Records from a dataset:
▬▬▬▬▬▬

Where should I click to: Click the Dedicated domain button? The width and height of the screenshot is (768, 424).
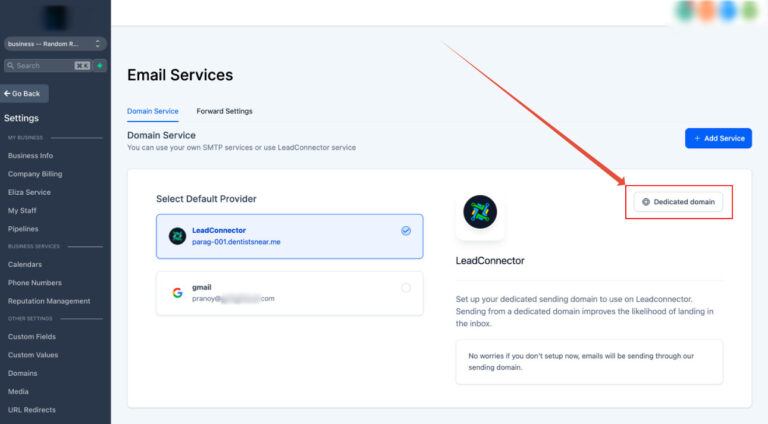678,202
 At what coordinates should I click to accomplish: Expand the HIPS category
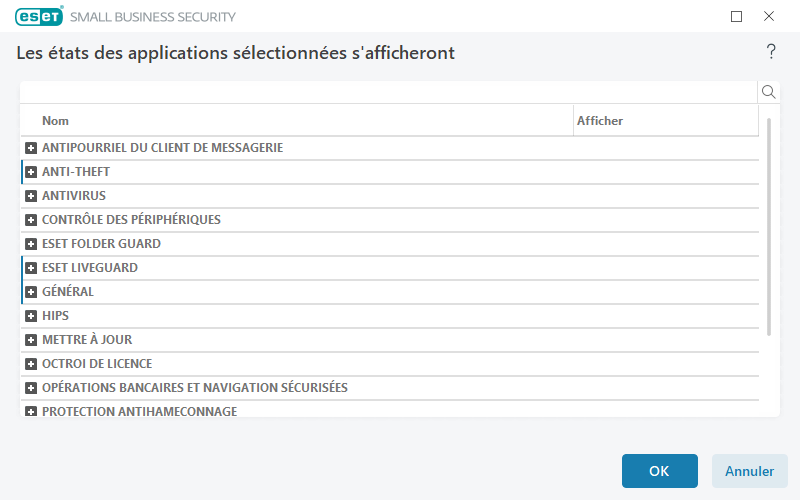coord(31,316)
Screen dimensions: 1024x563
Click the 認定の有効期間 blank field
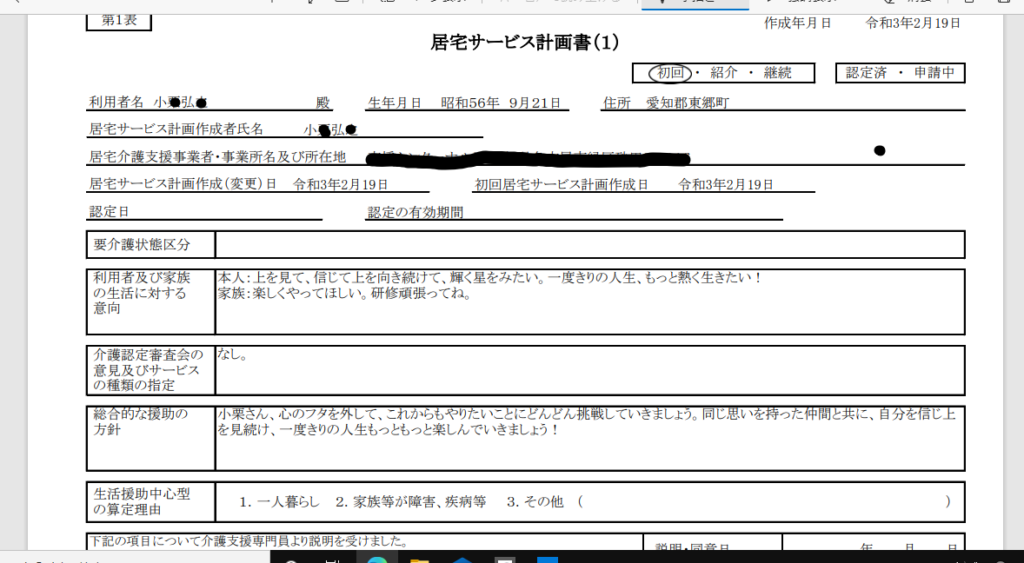pyautogui.click(x=620, y=212)
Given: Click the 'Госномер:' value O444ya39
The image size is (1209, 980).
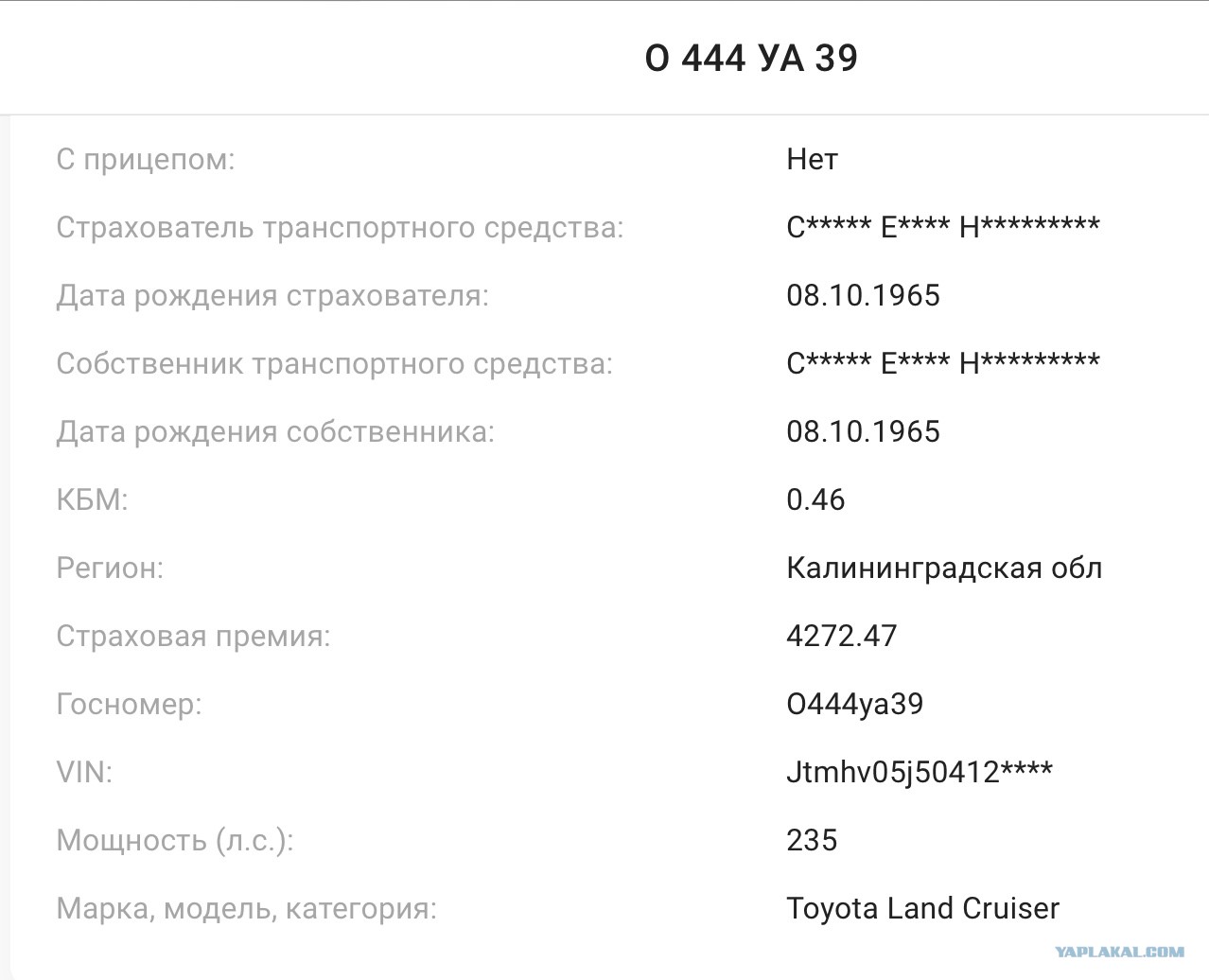Looking at the screenshot, I should click(x=854, y=705).
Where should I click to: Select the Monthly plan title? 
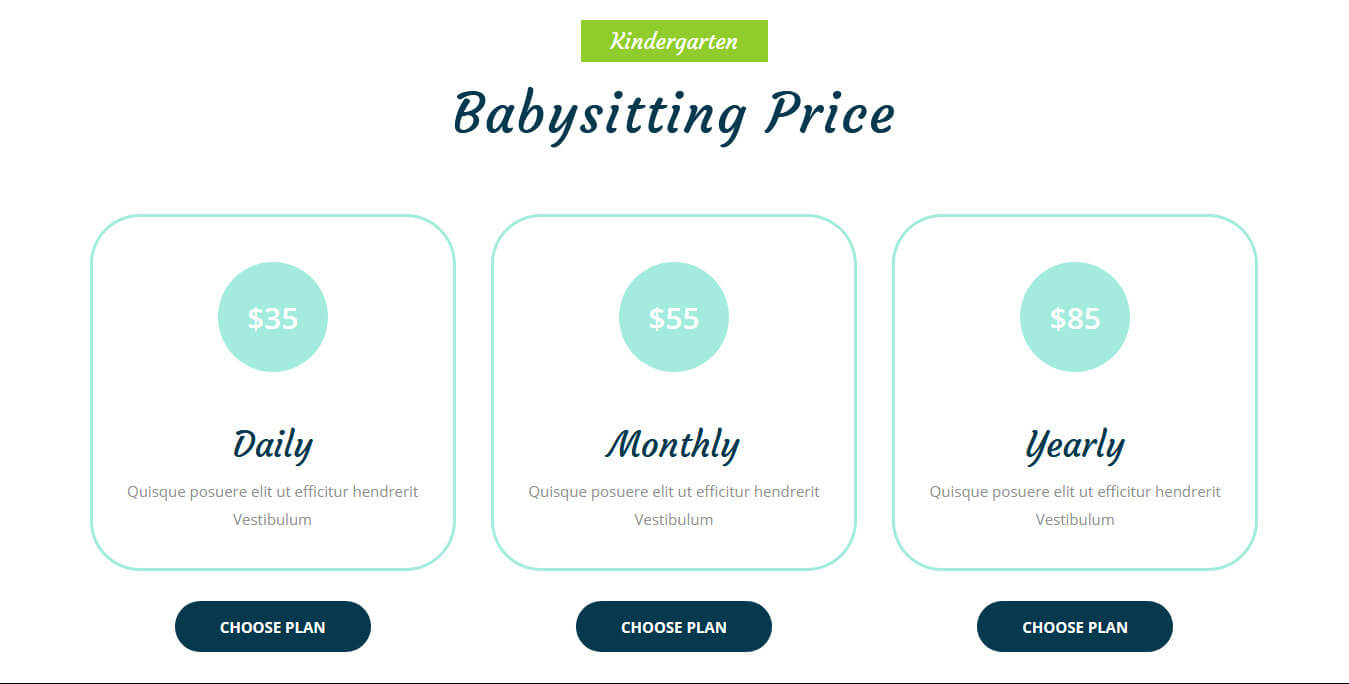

▬▬▬▬▬▬

Your instructions:
Retype, exactly as written, each line from the one containing "Click the 認定の有効期間 blank field" through the end of the data above, and leave out every picture.

Response for this exercise:
Click the 認定の有効期間 blank field
pyautogui.click(x=620, y=212)
Given: Click the 'Госномер:' value O444ya39
The image size is (1209, 980).
Looking at the screenshot, I should click(x=854, y=705).
Where should I click to: Select the Monthly plan title? 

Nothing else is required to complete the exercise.